October 16, 2015
Editor's note: Leading up to Homecoming, we'll be running several stories a week on ASU alumni. Find more alumni stories here.
Jessica Schreiber may have gotten a late start on recycling — she never heard of it until college — but you wouldn't know that by her profession today: overseeing recycling programs for the biggest city in the country.
Schreiber explains that she was so inspired by a lecture on climate change that she wanted to be able to teach what she had learned to the general public. She received degrees from both ASU’s School of Life Sciences and Mary Lou Fulton Teachers College in 2010, and she advocates for increased individual responsibility as the senior manager of apartments and outreach for New York City’s Department of Sanitation.
Despite an increasingly busy schedule due to NYC’s recent announcement of a Zero Waste goal, Schreiber took some time to share about her favorite part of the job and to tell us why we should care about recycling.
Question: What does your position with the New York City Department of Sanitation entail?
Answer: I work in the department’s Bureau of Recycling and Sustainability managing recycling programs for New York City apartment buildings. This includes textile, electronic and food-waste recycling, as well as recycling trainings for building staff and management on the mandated metal, glass, plastic and paper streams. I also coordinate public events for the bureau and help with our social-media channels.
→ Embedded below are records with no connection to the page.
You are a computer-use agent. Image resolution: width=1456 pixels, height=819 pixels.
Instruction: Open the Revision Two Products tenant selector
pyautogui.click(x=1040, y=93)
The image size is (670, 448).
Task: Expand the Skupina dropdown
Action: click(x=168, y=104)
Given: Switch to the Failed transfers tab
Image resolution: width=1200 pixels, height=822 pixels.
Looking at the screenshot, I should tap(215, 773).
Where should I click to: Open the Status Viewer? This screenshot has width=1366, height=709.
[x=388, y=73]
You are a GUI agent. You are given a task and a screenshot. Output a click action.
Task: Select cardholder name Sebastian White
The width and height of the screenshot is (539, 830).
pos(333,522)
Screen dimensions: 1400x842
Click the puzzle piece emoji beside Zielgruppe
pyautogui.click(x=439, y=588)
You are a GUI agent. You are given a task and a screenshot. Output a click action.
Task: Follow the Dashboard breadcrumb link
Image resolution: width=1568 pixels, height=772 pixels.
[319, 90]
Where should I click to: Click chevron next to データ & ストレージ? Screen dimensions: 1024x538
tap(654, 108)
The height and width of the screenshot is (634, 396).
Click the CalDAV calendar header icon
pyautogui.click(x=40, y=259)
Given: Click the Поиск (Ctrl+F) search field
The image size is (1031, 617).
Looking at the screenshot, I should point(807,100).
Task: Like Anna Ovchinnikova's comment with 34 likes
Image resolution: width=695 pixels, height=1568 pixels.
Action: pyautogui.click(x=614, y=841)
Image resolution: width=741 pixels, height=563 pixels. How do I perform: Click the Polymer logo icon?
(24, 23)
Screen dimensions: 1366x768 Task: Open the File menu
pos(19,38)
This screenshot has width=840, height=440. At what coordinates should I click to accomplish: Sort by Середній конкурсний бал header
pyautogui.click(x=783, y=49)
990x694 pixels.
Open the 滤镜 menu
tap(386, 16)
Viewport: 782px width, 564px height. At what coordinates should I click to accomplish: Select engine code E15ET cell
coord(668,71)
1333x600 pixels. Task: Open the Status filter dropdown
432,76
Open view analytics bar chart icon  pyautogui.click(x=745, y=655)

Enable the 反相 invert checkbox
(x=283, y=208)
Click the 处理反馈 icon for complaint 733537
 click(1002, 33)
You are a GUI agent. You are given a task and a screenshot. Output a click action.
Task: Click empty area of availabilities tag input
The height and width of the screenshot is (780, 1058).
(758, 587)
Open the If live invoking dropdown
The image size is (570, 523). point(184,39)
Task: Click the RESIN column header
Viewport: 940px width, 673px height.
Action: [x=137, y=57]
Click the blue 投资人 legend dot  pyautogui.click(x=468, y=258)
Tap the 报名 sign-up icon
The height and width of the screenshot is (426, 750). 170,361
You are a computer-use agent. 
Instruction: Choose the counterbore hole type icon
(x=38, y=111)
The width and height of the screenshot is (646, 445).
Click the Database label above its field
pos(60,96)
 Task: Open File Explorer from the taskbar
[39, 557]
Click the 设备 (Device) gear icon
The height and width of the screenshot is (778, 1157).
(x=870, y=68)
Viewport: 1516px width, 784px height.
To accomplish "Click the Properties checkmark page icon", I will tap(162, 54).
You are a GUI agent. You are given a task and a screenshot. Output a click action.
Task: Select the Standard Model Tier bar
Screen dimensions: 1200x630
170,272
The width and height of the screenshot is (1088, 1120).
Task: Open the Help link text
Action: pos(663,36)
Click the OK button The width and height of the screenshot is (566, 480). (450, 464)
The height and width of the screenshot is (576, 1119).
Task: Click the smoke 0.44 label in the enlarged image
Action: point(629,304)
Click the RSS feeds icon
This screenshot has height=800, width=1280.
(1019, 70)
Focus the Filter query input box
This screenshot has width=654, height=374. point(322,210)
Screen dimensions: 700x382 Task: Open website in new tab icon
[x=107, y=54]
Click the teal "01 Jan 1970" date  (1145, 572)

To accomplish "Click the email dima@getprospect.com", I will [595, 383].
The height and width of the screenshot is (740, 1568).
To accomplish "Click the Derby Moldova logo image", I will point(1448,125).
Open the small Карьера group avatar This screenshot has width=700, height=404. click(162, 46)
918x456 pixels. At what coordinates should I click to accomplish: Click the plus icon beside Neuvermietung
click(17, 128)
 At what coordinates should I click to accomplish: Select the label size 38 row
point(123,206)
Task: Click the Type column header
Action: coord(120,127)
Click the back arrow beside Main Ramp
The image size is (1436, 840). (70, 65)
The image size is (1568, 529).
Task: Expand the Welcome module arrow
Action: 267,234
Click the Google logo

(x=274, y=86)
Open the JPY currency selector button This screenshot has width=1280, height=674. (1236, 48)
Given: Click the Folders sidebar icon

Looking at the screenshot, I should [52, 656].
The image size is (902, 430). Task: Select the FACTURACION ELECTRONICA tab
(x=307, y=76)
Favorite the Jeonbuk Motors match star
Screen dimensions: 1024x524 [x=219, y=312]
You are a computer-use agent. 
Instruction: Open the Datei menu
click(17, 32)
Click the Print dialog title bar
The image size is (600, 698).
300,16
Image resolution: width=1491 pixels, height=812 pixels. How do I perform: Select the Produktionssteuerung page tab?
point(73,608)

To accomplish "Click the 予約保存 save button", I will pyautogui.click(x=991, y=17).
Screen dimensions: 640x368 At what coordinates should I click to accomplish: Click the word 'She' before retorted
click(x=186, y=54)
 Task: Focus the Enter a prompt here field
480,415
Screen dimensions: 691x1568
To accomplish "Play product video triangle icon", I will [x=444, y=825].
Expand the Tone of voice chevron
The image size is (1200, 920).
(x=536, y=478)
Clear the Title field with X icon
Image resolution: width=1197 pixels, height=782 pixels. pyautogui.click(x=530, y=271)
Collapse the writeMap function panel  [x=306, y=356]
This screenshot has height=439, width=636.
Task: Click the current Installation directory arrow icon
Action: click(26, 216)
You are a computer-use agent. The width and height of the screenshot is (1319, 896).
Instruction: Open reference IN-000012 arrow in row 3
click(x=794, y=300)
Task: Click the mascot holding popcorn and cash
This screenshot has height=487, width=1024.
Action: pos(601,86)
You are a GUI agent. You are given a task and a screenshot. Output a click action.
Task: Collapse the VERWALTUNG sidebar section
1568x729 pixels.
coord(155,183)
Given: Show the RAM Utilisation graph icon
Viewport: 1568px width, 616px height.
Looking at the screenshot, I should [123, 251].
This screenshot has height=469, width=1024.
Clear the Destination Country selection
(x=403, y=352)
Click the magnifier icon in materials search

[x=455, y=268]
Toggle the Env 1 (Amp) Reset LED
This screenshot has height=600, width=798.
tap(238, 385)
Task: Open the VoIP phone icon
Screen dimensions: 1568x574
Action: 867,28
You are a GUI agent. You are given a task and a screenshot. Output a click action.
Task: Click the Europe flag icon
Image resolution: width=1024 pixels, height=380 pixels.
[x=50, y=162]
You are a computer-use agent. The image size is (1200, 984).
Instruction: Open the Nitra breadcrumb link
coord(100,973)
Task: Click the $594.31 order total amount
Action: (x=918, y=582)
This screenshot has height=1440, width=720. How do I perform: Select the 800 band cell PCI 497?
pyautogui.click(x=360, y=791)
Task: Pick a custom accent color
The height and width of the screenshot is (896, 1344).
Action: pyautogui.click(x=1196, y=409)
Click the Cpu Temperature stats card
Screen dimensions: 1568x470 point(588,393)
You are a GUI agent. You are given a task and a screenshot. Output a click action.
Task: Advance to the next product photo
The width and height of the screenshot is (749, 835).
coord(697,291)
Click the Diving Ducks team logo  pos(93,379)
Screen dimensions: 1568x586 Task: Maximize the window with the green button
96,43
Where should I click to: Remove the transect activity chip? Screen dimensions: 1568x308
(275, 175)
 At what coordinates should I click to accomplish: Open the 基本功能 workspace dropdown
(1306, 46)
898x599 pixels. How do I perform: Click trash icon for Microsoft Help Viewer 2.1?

Q: Why did you choose to pursue a career in sustainability?
A: I was serving as a peer mentor in the education residential college, and one of the training sessions covered recycling in the dorms. That was the first time I heard anyone talk about recycling, and I became obsessed.
That year I set up a recycling program for my entire floor. Every week I collected recycling from each resident and paid them in Monopoly money for the items they recycled. At the end of each semester, I held an auction where residents could use their accumulated cash for small prizes, and I shared stats on what our floor had recycled. Some of the lessons I learned while completing that project — about convenience, motivation and scale — still inform my current work. It was when I fell completely in love with waste management.
Q: How did ASU help get you there?
A: My sophomore year, during a lecture devoted to climate change and resource use, a professor said, "Scientists have answers, but they are terrible communicators." I remember thinking, "I get that, but it's a solvable problem."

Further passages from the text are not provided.